-------- Extracted data --------

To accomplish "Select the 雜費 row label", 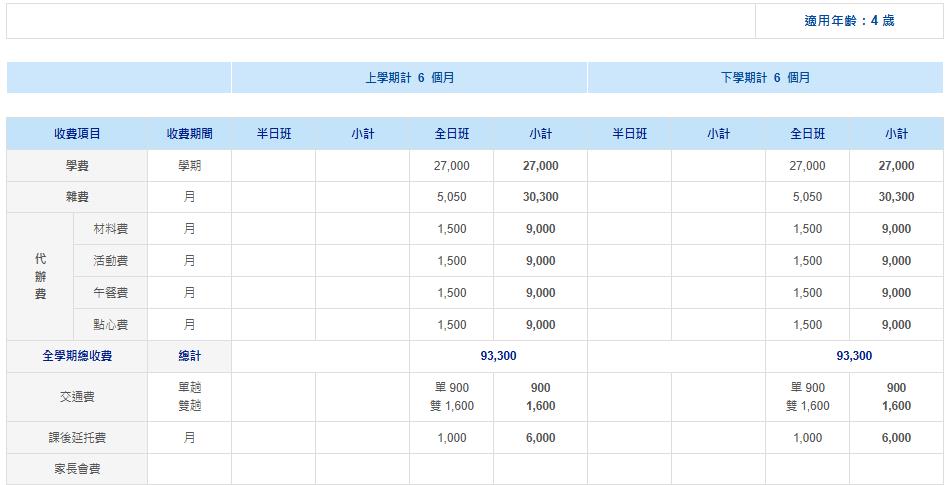I will [x=77, y=198].
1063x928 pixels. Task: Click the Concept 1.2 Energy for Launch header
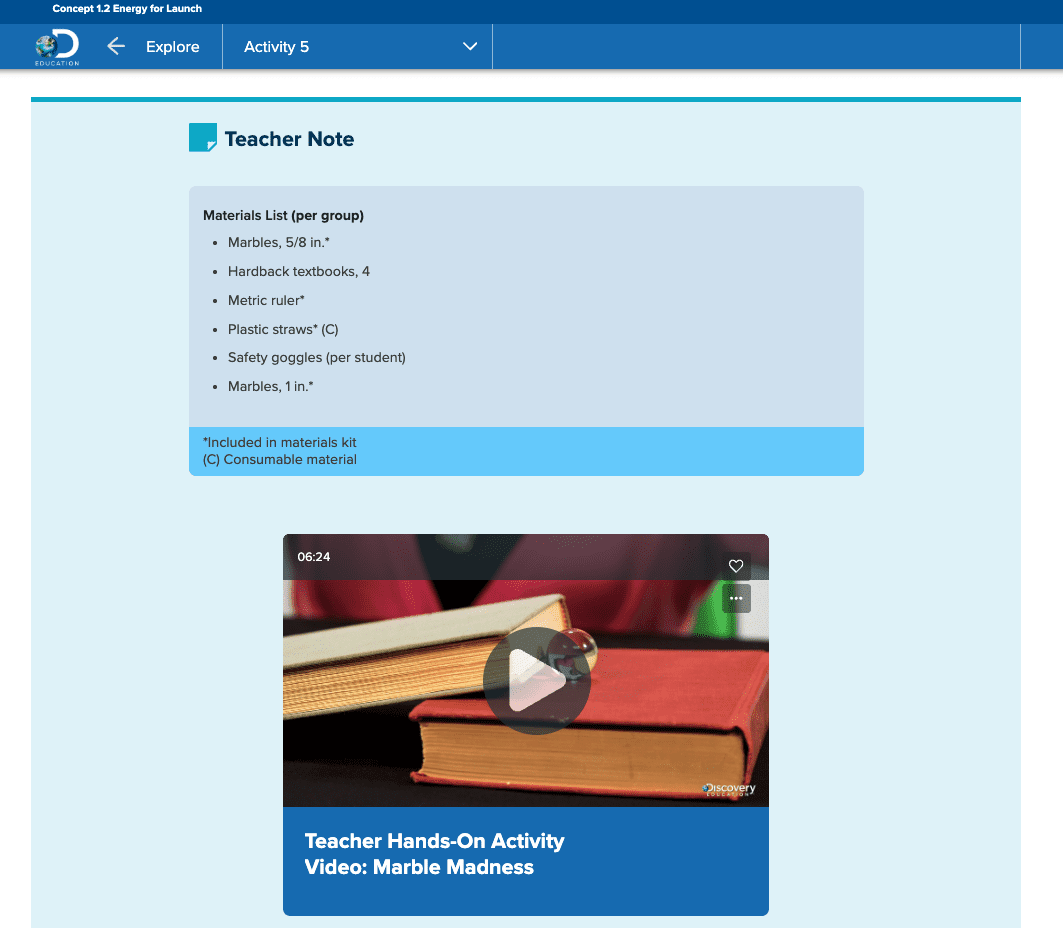click(x=127, y=9)
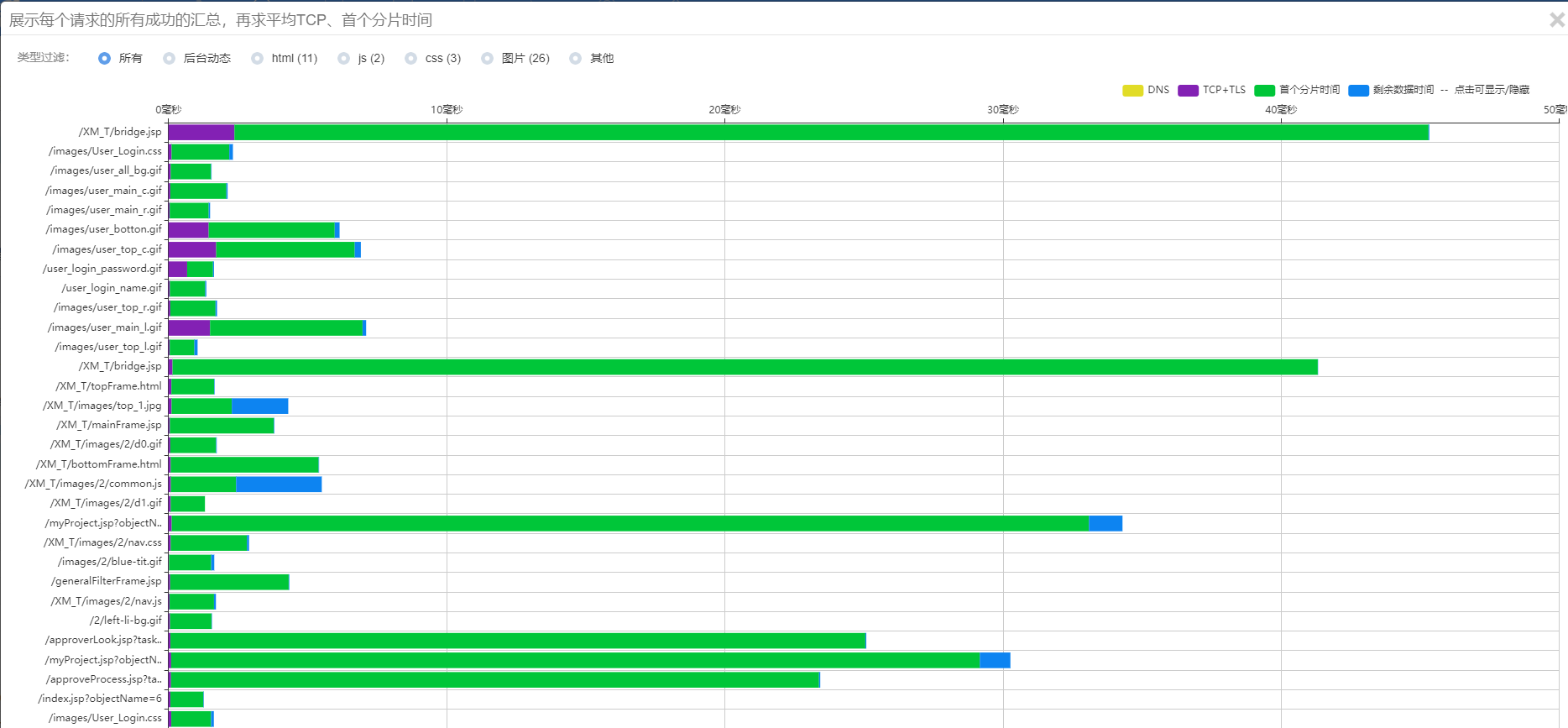Viewport: 1568px width, 728px height.
Task: Select the 所有 filter radio button
Action: coord(105,58)
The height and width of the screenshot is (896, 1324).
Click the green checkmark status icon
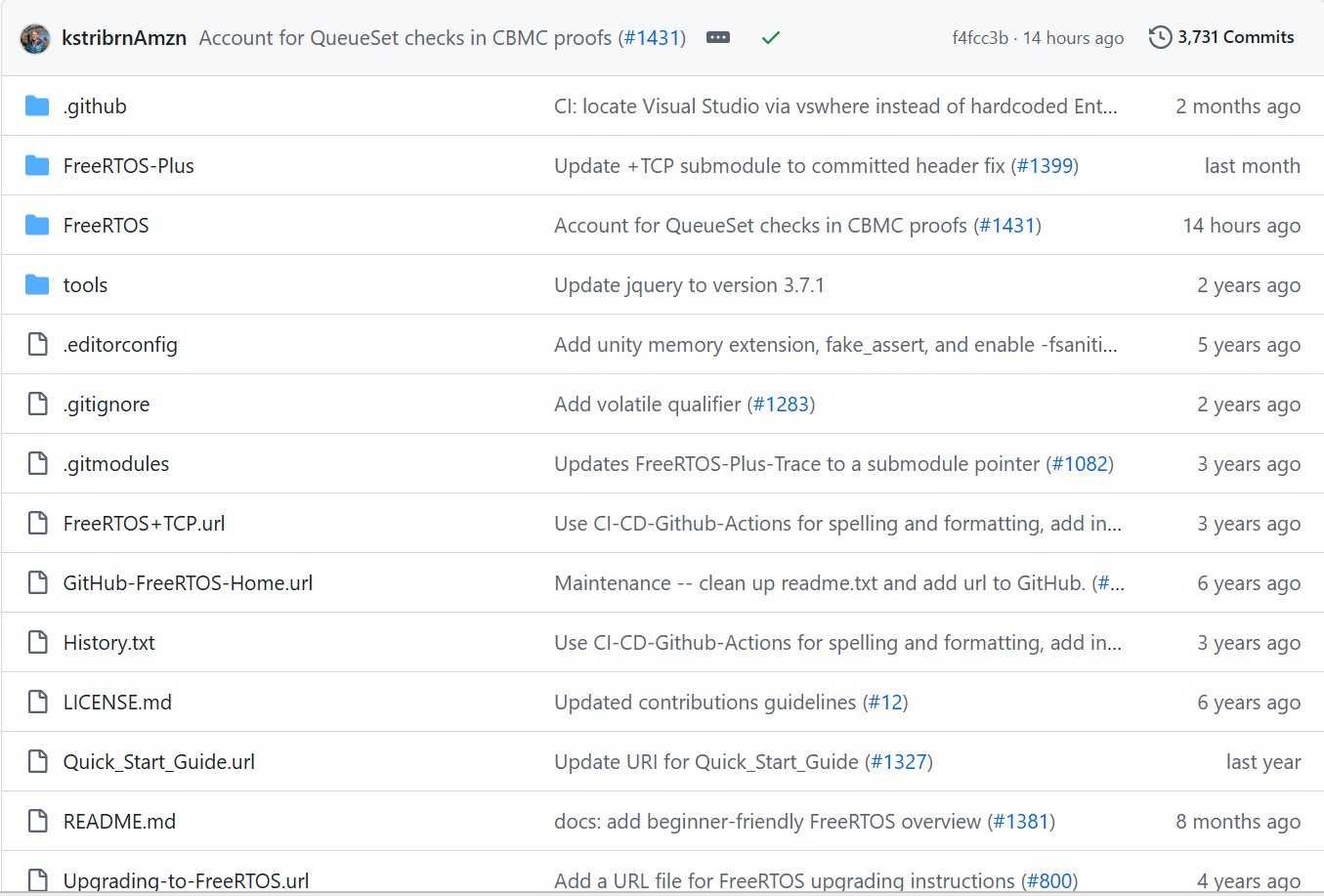(771, 37)
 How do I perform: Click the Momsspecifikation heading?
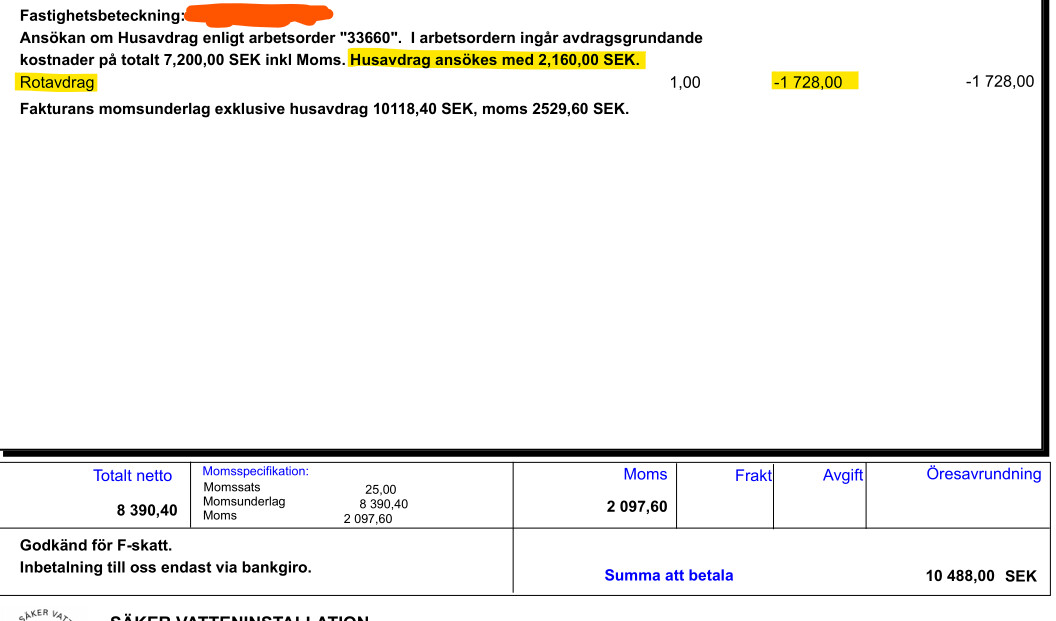(255, 471)
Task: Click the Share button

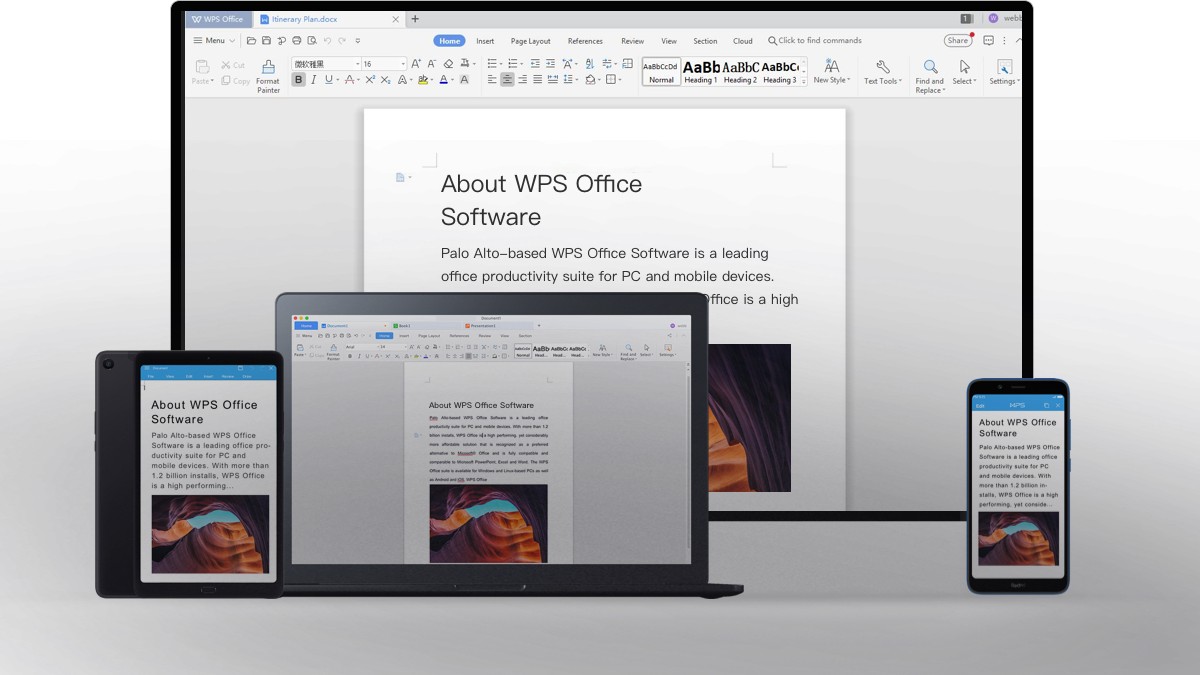Action: tap(955, 40)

--------

▸ Work request: An acceptable answer holds exactly the lines from the one with "1063x928 pixels. Task: Click" through the end of the entries above, both ends kept, and no pictures at all.

▸ Response:
1063x928 pixels. Task: Click the Concept 1.2 Energy for Launch header
click(x=127, y=9)
Viewport: 1568px width, 728px height.
Task: Select the 所有 filter radio button
Action: coord(105,58)
The height and width of the screenshot is (896, 1324).
Click the green checkmark status icon
(771, 37)
 How do I perform: Click the Momsspecifikation heading?
(255, 471)
Task: Click the Share button

Action: tap(955, 40)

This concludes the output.